While Canada has had pay equity laws since the 1970s, gender pay gaps still exist, but new pay transparency legislation in British Columbia is aiming to make an impact.
Paulette Senior, president and chief executive officer of the Canadian Women’s Foundation
The pace of closing the gender pay gap is glacial. All kinds of reports confirm it. A 2022 study of part- and full-time employees found women make 21 per cent less than men. Another study found that, among the companies that report, not a single Canadian organization has closed its gender pay gap.
Rather than view this as a single gap problem, we need to realize we’re dealing with gender pay gaps, plural. Racialized women, Indigenous women, newcomer women and women with disabilities all face bigger pay gaps.
Gaps create financial pressures at every life stage — and they accumulate. Girls have a summer job pay gap of almost $3 per hour. Women post-secondary students are more likely to leave school with loans to pay and lesser means to do so. The gender pension gap is 22 per cent, with women retiring with about 80 per cent of men’s pensions.
Canada has had pay equity laws on the books since the 1970s, but gender pay gaps persist. Contrary to the slogan, it isn’t just a matter of ensuring “equal pay for equal work.” We’re dealing with a history of unfairness and bias when it comes to paying women, girls and gender-diverse people livable wages and fully valuing the work they do in our workplaces, families and communities.

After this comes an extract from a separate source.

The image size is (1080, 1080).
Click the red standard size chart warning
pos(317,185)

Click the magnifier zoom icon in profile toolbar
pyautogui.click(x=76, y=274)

What will move the needle? One answer is workplace decision-makers being proactive rather than waiting on legislation to tell them to close pay gaps. Workplaces can prioritize flexibility, especially for mothers and caregivers, and pay transparency practices today. Equitable companies outperform peers and fairness is an indicator of a good workplace, so this is a matter of good business.

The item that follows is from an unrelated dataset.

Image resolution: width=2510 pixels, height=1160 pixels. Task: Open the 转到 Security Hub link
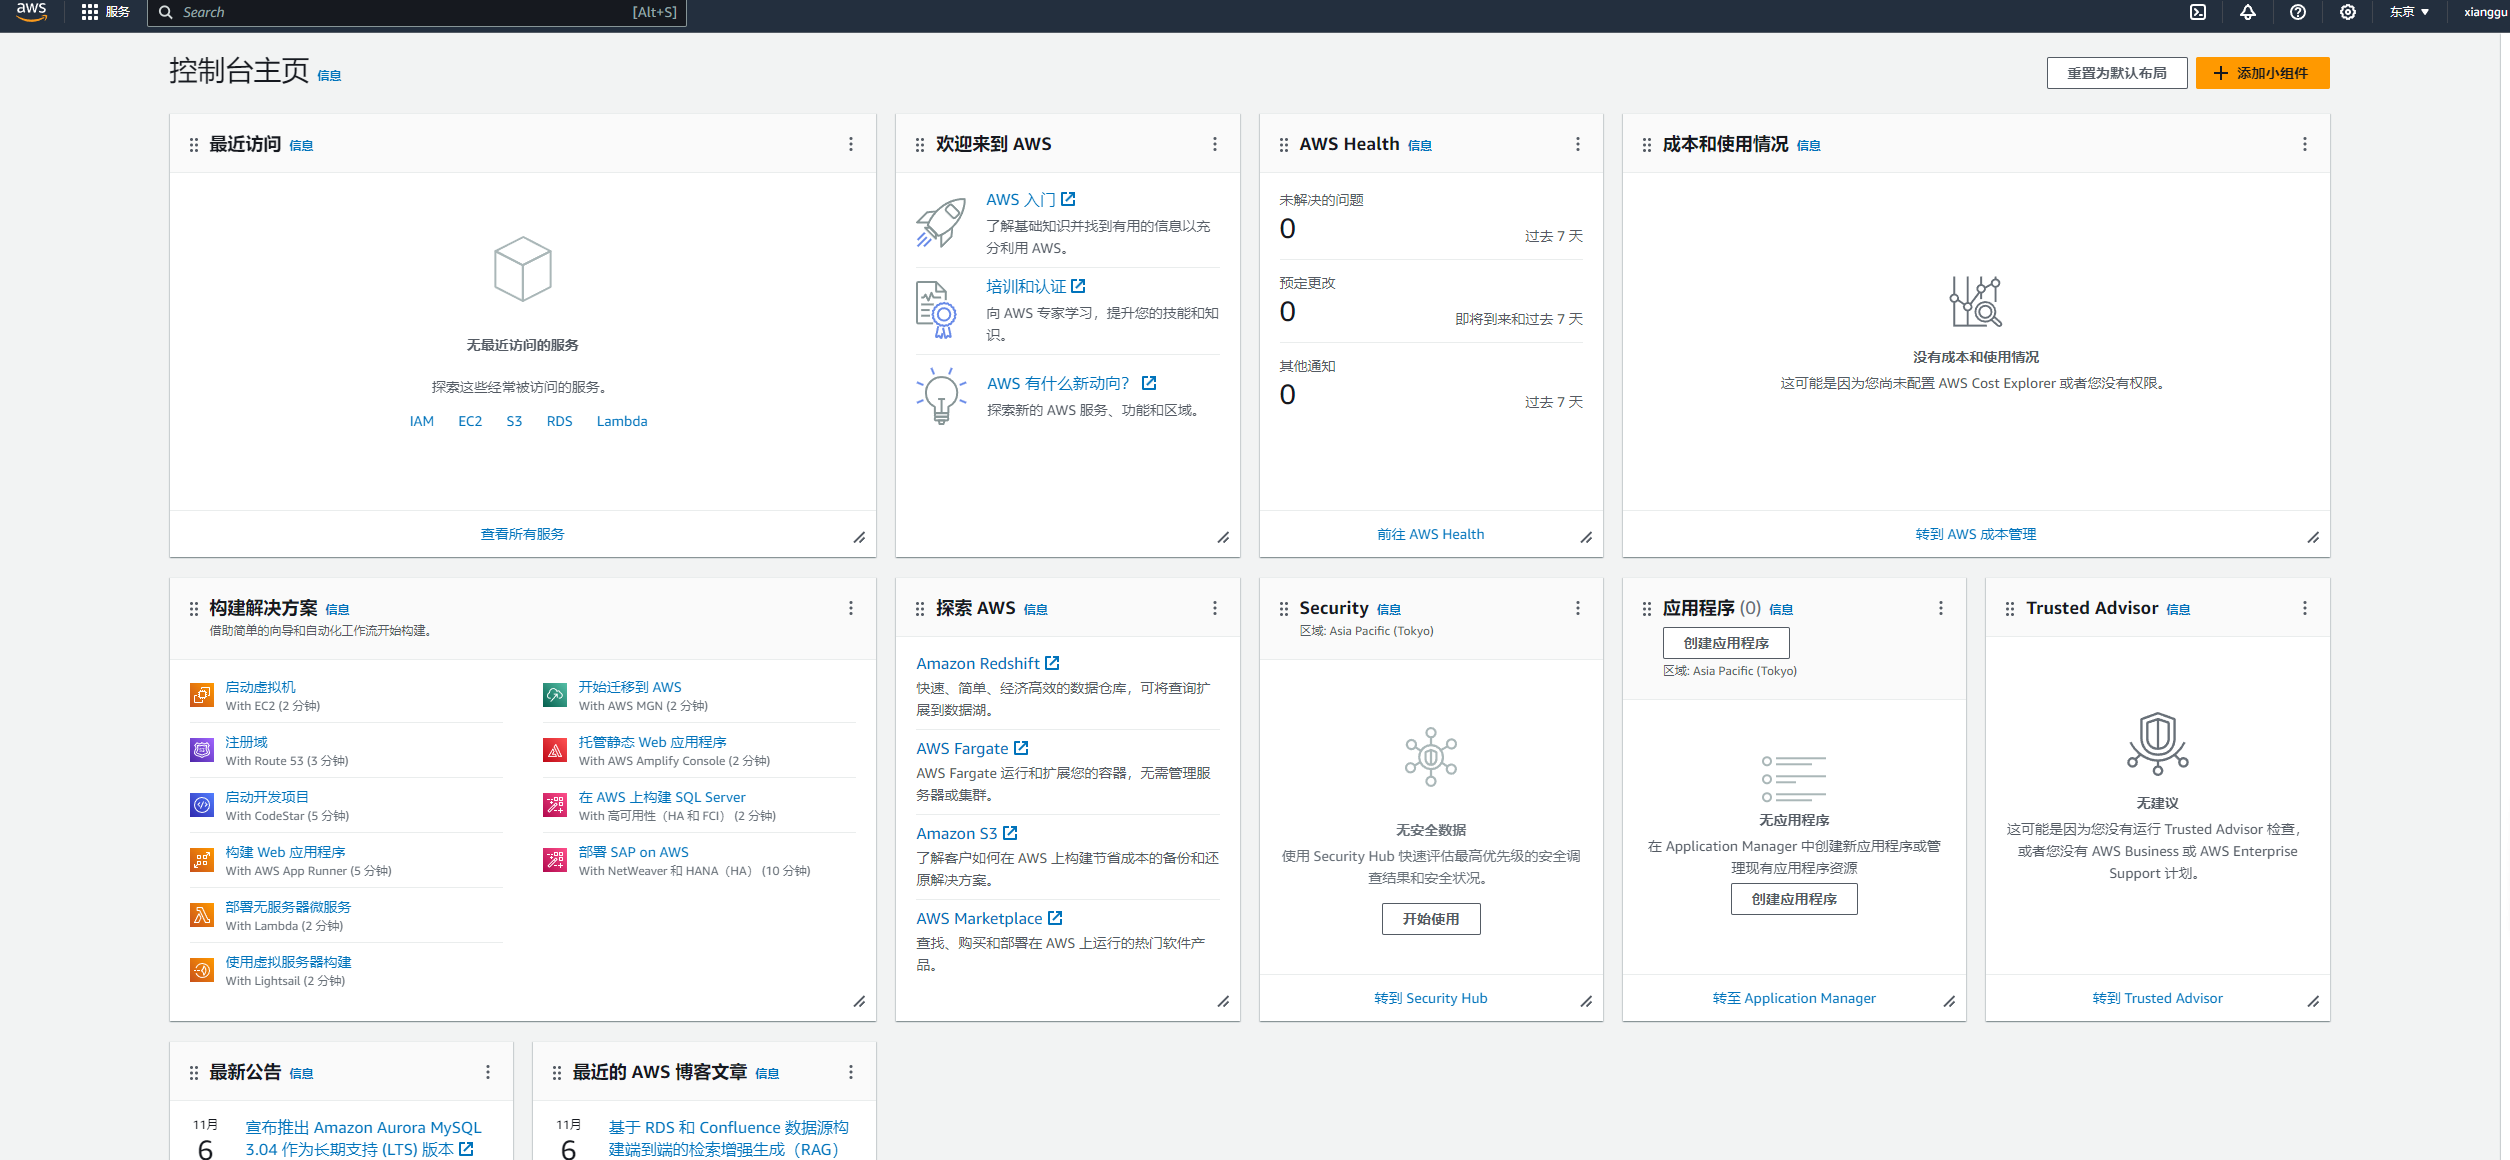tap(1430, 997)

We also need more effective pay equity legislation across all sectors, increases to minimum wages and universal accessible childcare, all of which will help us build a fairer, stronger and resilient economy.
Kelli Paddon, parliamentary secretary for gender equity in the B.C. government
People deserve equal pay for equal work, but according to Statistics Canada, women in B.C. earned 17 per cent less than men last year, one of the highest pay gaps in Canada.

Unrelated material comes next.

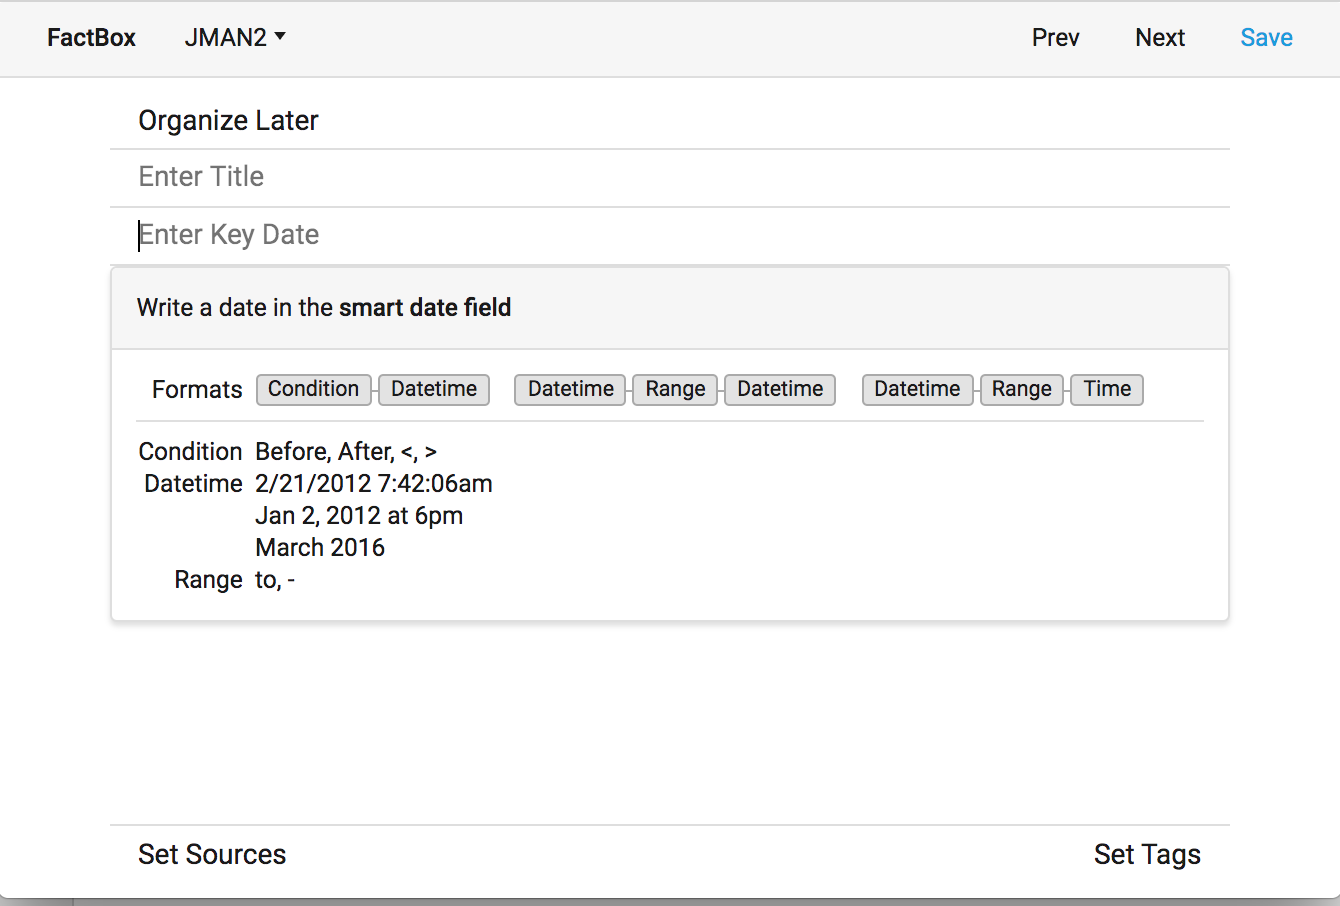Viewport: 1340px width, 906px height.
Task: Open Set Sources
Action: click(x=212, y=854)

We know there are a number of drivers of the pay gap, including over-representation of women in lower paid jobs, under-representation in leadership, sexual harassment, childcare costs and wage discrimination.
Our government has been working to close the pay gap since 2017. We’ve made historic investments in childcare — as a direct result, 75 per cent of job growth in 2022 was women entering the workforce. We made contraceptives free for everyone in B.C. and we’re investing in housing for women facing violence. We raised B.C.’s minimum wage, which is now one of the highest in Canada, and provided employment and skills training so women benefit from good paying jobs. Our work is paying off — since 2017, B.C. has had the fastest growing women’s wages in Canada.
We still have more work to do. Earlier this year, we passed pay transparency legislation, an important next step towards pay equity.
Under the legislation, employers can’t ask employees for pay history or punish employees who disclose their pay to co-workers or potential job applicants. Beginning in November, employers will be required to post wage or salary information for publicly advertised jobs. In a phased approach starting with B.C.’s largest employers, they will also be required to report on their pay gap.
This also represents an opportunity for organizations to lead and demonstrate to job-seekers that they’re an employer of choice when it comes to pay equity. B.C. will also be the first jurisdiction in Canada to ensure that addressing the pay gap goes beyond the gender binary.
We’re committed to pay equity and will continue to assess our progress and take action to end the gender pay gap in B.C.